### Goal of the exercise:
Can you turn every line of the records below into a JSON list of strings, one string per line, leaving out the blank lines?

### Excerpted data:
☆ ☆ ☆ ☆ ☆
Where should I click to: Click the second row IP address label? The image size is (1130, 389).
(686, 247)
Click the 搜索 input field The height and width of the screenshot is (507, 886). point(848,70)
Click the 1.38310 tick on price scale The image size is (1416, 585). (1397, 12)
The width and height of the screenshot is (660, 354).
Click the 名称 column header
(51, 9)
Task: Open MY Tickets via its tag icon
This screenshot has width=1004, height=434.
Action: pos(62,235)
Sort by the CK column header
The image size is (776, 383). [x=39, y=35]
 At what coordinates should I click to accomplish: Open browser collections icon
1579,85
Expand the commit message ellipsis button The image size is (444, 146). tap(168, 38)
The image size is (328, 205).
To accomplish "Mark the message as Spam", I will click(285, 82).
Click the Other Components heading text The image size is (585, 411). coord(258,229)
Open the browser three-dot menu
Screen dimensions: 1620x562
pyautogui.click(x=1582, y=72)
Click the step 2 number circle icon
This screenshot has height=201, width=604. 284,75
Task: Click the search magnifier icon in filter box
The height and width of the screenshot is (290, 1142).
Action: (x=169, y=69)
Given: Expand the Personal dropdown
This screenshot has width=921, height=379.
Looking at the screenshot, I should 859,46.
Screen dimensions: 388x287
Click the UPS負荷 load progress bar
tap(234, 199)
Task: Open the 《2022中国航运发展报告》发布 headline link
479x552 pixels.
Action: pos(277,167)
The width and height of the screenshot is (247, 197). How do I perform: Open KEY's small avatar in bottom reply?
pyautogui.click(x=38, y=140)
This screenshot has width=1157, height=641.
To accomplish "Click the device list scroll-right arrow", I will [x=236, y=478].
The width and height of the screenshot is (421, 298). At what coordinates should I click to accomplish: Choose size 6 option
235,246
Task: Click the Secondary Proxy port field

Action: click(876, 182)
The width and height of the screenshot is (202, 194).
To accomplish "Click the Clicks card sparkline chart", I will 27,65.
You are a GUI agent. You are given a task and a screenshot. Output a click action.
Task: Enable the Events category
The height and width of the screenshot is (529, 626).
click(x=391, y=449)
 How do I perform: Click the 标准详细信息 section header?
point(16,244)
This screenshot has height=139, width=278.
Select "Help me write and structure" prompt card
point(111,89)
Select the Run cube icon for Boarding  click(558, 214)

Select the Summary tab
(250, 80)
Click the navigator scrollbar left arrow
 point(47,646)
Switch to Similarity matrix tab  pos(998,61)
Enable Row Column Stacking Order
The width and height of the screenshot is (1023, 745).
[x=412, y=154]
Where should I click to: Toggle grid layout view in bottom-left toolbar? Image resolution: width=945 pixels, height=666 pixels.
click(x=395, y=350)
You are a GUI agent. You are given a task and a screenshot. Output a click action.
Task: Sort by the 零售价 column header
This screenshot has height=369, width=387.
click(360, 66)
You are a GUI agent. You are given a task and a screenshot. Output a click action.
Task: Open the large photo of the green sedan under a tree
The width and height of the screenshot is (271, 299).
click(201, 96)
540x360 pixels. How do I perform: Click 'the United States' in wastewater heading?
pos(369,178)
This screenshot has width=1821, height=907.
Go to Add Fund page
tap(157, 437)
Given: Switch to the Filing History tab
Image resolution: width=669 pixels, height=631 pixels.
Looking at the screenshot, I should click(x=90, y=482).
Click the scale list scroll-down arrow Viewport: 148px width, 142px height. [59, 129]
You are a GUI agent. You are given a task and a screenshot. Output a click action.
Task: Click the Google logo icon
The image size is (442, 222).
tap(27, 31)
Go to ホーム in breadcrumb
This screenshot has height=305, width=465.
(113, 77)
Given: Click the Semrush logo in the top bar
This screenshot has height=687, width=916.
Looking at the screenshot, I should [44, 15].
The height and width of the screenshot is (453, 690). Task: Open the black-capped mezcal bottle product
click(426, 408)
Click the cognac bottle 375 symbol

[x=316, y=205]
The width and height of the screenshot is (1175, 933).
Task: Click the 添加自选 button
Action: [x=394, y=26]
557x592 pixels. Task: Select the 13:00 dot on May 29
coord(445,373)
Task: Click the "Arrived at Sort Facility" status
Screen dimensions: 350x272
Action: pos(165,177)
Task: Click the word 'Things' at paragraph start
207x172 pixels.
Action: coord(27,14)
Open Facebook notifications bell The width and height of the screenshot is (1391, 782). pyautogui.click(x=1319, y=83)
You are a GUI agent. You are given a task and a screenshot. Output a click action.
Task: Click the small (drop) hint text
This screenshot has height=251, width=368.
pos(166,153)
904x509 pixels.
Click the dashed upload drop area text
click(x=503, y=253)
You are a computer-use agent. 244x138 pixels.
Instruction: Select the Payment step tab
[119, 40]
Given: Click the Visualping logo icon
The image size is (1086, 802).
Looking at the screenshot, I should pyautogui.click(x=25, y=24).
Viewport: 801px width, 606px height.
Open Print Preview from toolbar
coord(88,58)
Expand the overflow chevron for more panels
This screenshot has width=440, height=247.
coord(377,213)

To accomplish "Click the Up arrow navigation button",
☆ ☆ ☆ ☆ ☆
### Exercise answer:
[
  "Where should I click to: Click the second row IP address label? The image size is (1130, 389).",
  "(686, 247)",
  "Click the 搜索 input field The height and width of the screenshot is (507, 886). point(848,70)",
  "Click the 1.38310 tick on price scale The image size is (1416, 585). (1397, 12)",
  "The width and height of the screenshot is (660, 354).",
  "Click the 名称 column header",
  "(51, 9)",
  "Task: Open MY Tickets via its tag icon",
  "This screenshot has width=1004, height=434.",
  "Action: pos(62,235)",
  "Sort by the CK column header",
  "The image size is (776, 383). [x=39, y=35]",
  " At what coordinates should I click to accomplish: Open browser collections icon",
  "1579,85",
  "Expand the commit message ellipsis button The image size is (444, 146). tap(168, 38)",
  "The image size is (328, 205).",
  "To accomplish \"Mark the message as Spam\", I will click(285, 82).",
  "Click the Other Components heading text The image size is (585, 411). coord(258,229)",
  "Open the browser three-dot menu",
  "Screen dimensions: 1620x562",
  "pyautogui.click(x=1582, y=72)",
  "Click the step 2 number circle icon",
  "This screenshot has height=201, width=604. 284,75",
  "Task: Click the search magnifier icon in filter box",
  "The height and width of the screenshot is (290, 1142).",
  "Action: (x=169, y=69)",
  "Given: Expand the Personal dropdown",
  "This screenshot has width=921, height=379.",
  "Looking at the screenshot, I should 859,46.",
  "Screen dimensions: 388x287",
  "Click the UPS負荷 load progress bar",
  "tap(234, 199)",
  "Task: Open the 《2022中国航运发展报告》发布 headline link",
  "479x552 pixels.",
  "Action: pos(277,167)",
  "The width and height of the screenshot is (247, 197). How do I perform: Open KEY's small avatar in bottom reply?",
  "pyautogui.click(x=38, y=140)",
  "This screenshot has width=1157, height=641.",
  "To accomplish \"Click the device list scroll-right arrow\", I will [x=236, y=478].",
  "The width and height of the screenshot is (421, 298). At what coordinates should I click to accomplish: Choose size 6 option",
  "235,246",
  "Task: Click the Secondary Proxy port field",
  "Action: click(876, 182)",
  "The width and height of the screenshot is (202, 194).",
  "To accomplish \"Click the Clicks card sparkline chart\", I will 27,65.",
  "You are a GUI agent. You are given a task and a screenshot. Output a click action.",
  "Task: Enable the Events category",
  "The height and width of the screenshot is (529, 626).",
  "click(x=391, y=449)",
  " How do I perform: Click the 标准详细信息 section header?",
  "point(16,244)",
  "This screenshot has height=139, width=278.",
  "Select \"Help me write and structure\" prompt card",
  "point(111,89)",
  "Select the Run cube icon for Boarding  click(558, 214)",
  "Select the Summary tab",
  "(250, 80)",
  "Click the navigator scrollbar left arrow",
  " point(47,646)",
  "Switch to Similarity matrix tab  pos(998,61)",
  "Enable Row Column Stacking Order",
  "The width and height of the screenshot is (1023, 745).",
  "[x=412, y=154]",
  "Where should I click to: Toggle grid layout view in bottom-left toolbar? Image resolution: width=945 pixels, height=666 pixels.",
  "click(x=395, y=350)",
  "You are a GUI agent. You are given a task and a screenshot. Output a click action.",
  "Task: Sort by the 零售价 column header",
  "This screenshot has height=369, width=387.",
  "click(360, 66)",
  "You are a GUI agent. You are given a task and a screenshot. Output a click action.",
  "Task: Open the large photo of the green sedan under a tree",
  "The width and height of the screenshot is (271, 299).",
  "click(201, 96)",
  "540x360 pixels. How do I perform: Click 'the United States' in wastewater heading?",
  "pos(369,178)",
  "This screenshot has width=1821, height=907.",
  "Go to Add Fund page",
  "tap(157, 437)",
  "Given: Switch to the Filing History tab",
  "Image resolution: width=669 pixels, height=631 pixels.",
  "Looking at the screenshot, I should click(x=90, y=482).",
  "Click the scale list scroll-down arrow Viewport: 148px width, 142px height. [59, 129]",
  "You are a GUI agent. You are given a task and a screenshot. Output a click action.",
  "Task: Click the Google logo icon",
  "The image size is (442, 222).",
  "tap(27, 31)",
  "Go to ホーム in breadcrumb",
  "This screenshot has height=305, width=465.",
  "(113, 77)",
  "Given: Click the Semrush logo in the top bar",
  "This screenshot has height=687, width=916.",
  "Looking at the screenshot, I should [44, 15].",
  "The height and width of the screenshot is (453, 690). Task: Open the black-capped mezcal bottle product",
  "click(426, 408)",
  "Click the cognac bottle 375 symbol",
  "[x=316, y=205]",
  "The width and height of the screenshot is (1175, 933).",
  "Task: Click the 添加自选 button",
  "Action: [x=394, y=26]",
  "557x592 pixels. Task: Select the 13:00 dot on May 29",
  "coord(445,373)",
  "Task: Click the \"Arrived at Sort Facility\" status",
  "Screen dimensions: 350x272",
  "Action: pos(165,177)",
  "Task: Click the word 'Things' at paragraph start",
  "207x172 pixels.",
  "Action: coord(27,14)",
  "Open Facebook notifications bell The width and height of the screenshot is (1391, 782). pyautogui.click(x=1319, y=83)",
  "You are a GUI agent. You are given a task and a screenshot. Output a click action.",
  "Task: Click the small (drop) hint text",
  "This screenshot has height=251, width=368.",
  "pos(166,153)",
  "904x509 pixels.",
  "Click the dashed upload drop area text",
  "click(x=503, y=253)",
  "You are a computer-use agent. 244x138 pixels.",
  "Instruction: Select the Payment step tab",
  "[119, 40]",
  "Given: Click the Visualping logo icon",
  "The image size is (1086, 802).",
  "Looking at the screenshot, I should pyautogui.click(x=25, y=24).",
  "Viewport: 801px width, 606px height.",
  "Open Print Preview from toolbar",
  "coord(88,58)",
  "Expand the overflow chevron for more panels",
  "This screenshot has width=440, height=247.",
  "coord(377,213)",
  "To accomplish \"Click the Up arrow navigation button\","
]